→ **Exercise text**
=== Section Start ===
Standardized vs. Custom-Engineered Systems

Standardized IR modules work for common, well-characterized applications. But food processing operations frequently involve unique product geometries, variable line speeds, multi-stage heating requirements, or integration with existing conveyor and control infrastructure. A catalog product often can't accommodate all of these variables without compromising process performance.

Fannon Products engineers and manufactures custom infrared lamp systems and replacement IR lamps across a full range of wattages and voltages for food processing applications including baking, browning, dehydrating, and pasteurizing.

With nearly 70 years of IR lamp manufacturing experience, Fannon's engineering team specs systems around specific product and process requirements — from wattage and wavelength selection through fixture and control design. All systems are American-made at Fannon's facility in Algonac, Michigan.

Fannon Products infrared lamp manufacturing facility in Algonac Michigan production floor

Integration Considerations

Before specifying an IR system, food processors should evaluate:

  • Conveyor compatibility: How the IR module physically mounts to or replaces existing conveyor sections
  • Control system integration: Whether the IR system connects to existing PLCs for line-speed-matched intensity adjustment
  • Upstream and downstream process stages: IR's placement in the overall line affects both process performance and food safety validation
  • Maintenance access: Emitter replacement intervals and access requirements under production conditions

Working with an experienced IR manufacturer — one who supports specification, testing, and post-installation service — significantly reduces the risk of a system that looks right on paper but fails in production conditions.


Frequently Asked Questions

Is infrared heating safe for food processing?

IR heating uses non-ionizing radiation — not X-rays or gamma rays — and does not alter food at a molecular level. Peer-reviewed research and USDA-linked studies confirm it as an effective surface pasteurization method. Validate specific applications against FDA, USDA, and HACCP requirements for your product.

What foods work best with infrared heating?
=== Section End ===
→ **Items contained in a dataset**
=== Section Start ===
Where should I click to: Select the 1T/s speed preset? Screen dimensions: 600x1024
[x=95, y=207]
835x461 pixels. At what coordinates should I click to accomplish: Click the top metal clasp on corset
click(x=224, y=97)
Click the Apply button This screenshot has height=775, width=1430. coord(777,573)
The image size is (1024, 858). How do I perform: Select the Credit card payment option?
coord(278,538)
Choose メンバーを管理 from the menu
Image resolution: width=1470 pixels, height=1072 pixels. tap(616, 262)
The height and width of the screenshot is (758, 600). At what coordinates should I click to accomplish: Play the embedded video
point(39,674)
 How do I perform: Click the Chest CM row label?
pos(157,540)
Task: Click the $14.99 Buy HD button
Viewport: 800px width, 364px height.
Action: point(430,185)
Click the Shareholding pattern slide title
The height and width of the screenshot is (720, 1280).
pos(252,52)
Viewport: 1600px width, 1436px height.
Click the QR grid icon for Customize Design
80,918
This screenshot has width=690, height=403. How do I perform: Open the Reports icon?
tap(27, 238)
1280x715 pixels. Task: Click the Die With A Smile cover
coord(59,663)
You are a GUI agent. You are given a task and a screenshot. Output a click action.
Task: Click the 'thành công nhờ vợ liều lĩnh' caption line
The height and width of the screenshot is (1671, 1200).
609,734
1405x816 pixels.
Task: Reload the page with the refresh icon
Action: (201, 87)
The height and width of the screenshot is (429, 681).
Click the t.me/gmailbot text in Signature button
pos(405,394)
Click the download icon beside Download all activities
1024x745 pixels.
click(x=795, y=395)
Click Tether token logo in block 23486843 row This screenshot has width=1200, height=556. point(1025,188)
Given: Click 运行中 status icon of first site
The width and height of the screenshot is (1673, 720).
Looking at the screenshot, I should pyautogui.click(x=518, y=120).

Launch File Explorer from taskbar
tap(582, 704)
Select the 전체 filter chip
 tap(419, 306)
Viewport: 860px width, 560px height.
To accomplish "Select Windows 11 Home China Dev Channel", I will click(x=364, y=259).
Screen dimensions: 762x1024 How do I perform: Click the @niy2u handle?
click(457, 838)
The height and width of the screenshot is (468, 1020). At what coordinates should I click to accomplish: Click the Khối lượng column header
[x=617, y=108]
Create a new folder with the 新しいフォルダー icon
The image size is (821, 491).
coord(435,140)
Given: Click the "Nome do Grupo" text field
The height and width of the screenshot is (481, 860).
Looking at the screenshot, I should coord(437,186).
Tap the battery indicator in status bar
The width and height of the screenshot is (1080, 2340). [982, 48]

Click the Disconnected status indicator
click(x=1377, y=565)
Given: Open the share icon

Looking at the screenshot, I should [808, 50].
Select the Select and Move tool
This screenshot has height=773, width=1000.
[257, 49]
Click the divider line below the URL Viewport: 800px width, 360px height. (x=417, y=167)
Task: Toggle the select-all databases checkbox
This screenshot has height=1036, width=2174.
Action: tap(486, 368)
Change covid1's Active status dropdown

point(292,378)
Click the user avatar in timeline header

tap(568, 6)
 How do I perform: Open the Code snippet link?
=== Section End ===
→ **Activity**
Continue the text on infrared heating systems for food processing from its final line. These items have no connection to the text on infrared heating for food processing.

→ **Final answer**
Baked goods, roasted nuts and seeds, coffee beans, meat and poultry, dried fruits and vegetables, and spices are strong candidates — products where rapid surface browning, controlled moisture removal, or surface pasteurization is the primary objective.

How does infrared heating differ from conventional heating?

IR transfers energy directly to food via radiation rather than heating surrounding air (convection) or requiring direct contact (conduction). This delivers faster, more energy-efficient heating with tighter control over how much heat reaches the surface versus the interior.

What types of infrared emitters are used in food processing?

The three main categories are short-wave quartz tungsten lamps, medium-wave quartz emitters, and long-wave ceramic emitters. Each produces a different wavelength output, making each better suited to specific applications — surface browning, balanced baking, or surface drying, respectively.

Can infrared heating be combined with other processing methods?

Yes. Hybrid systems pairing IR with convection, steam, or electrical heating are common in baking and drying lines. IR typically handles surface-specific objectives — browning, crust development, final moisture reduction — while conventional heating manages the bulk thermal processing of the product interior.

What are the energy efficiency benefits of IR heating in food processing?

Because IR energy is absorbed by the food rather than the surrounding environment, less is wasted. Hybrid IR/electrical baking has demonstrated a 28% energy saving versus conventional baking alone, and electric IR systems achieve reported thermal efficiencies of 40–70% across a range of configurations.